**REQUIREMENT**: Replace "Open" with "Launch" everywhere in the listing below and write the listing out again, leaving everything else unchanged. Omit the pictures.

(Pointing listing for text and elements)
------------
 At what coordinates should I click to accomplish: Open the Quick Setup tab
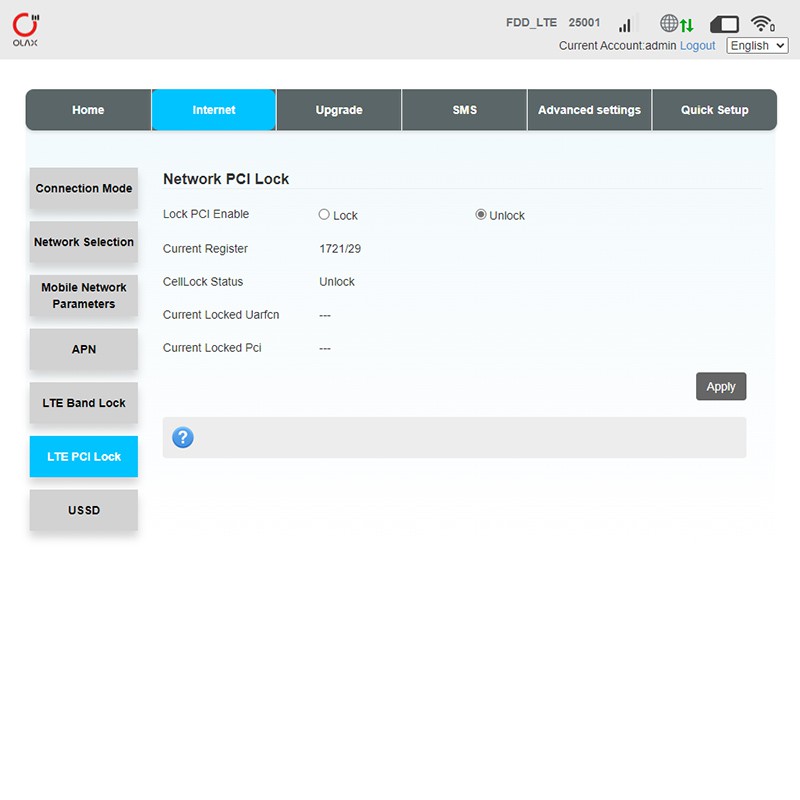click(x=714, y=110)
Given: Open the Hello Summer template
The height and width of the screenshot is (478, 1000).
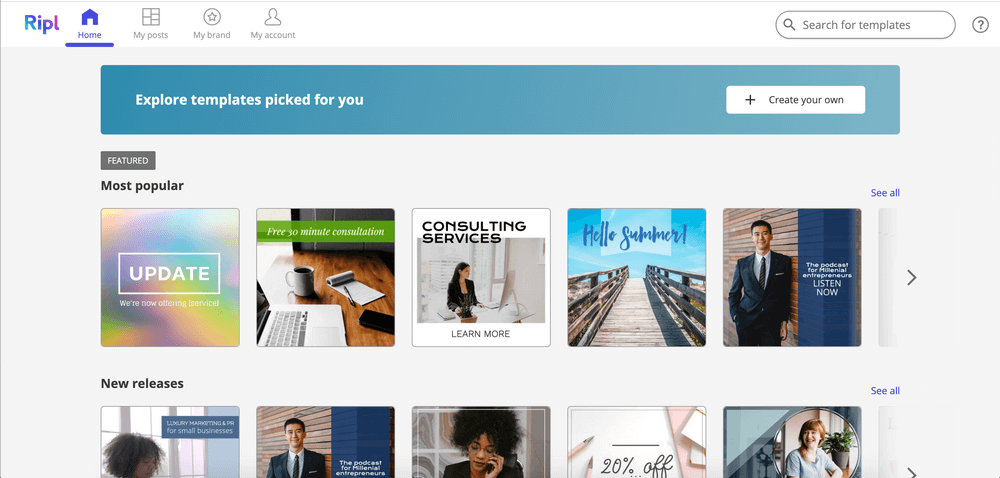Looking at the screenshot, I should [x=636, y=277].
------------
**SOLUTION TO THE PROBLEM**:
 At what coordinates should I click to accomplish: Launch the Quick Setup tab
click(x=714, y=110)
Given: Launch the Hello Summer template
The height and width of the screenshot is (478, 1000).
Looking at the screenshot, I should [x=636, y=277].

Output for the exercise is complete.